Required work:
Nothing outside the range below should be printed. Output exactly the lines from the line with "Viewport: 1463px width, 812px height." to the line with "The image size is (1362, 896).", both included.

Data supplied:
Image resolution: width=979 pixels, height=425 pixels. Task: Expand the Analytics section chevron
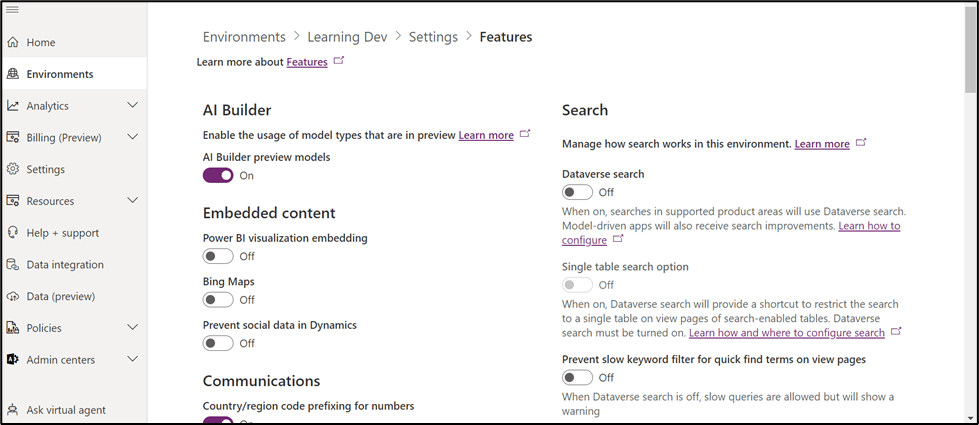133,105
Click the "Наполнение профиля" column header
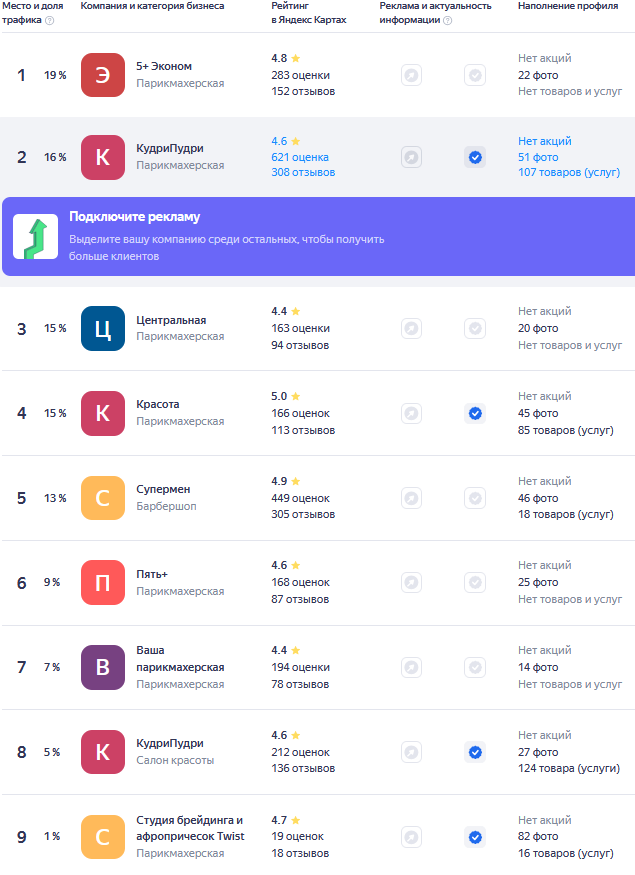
* * *
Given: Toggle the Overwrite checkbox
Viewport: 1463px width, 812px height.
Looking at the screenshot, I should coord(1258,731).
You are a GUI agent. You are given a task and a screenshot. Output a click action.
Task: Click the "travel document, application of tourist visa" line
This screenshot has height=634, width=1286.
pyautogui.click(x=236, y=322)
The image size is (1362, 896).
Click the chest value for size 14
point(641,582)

Exercise answer:
Viewport: 1463px width, 812px height.
Looking at the screenshot, I should coord(1258,731).
You are a GUI agent. You are given a task and a screenshot. Output a click action.
Task: Click the "travel document, application of tourist visa" line
This screenshot has height=634, width=1286.
pyautogui.click(x=236, y=322)
The image size is (1362, 896).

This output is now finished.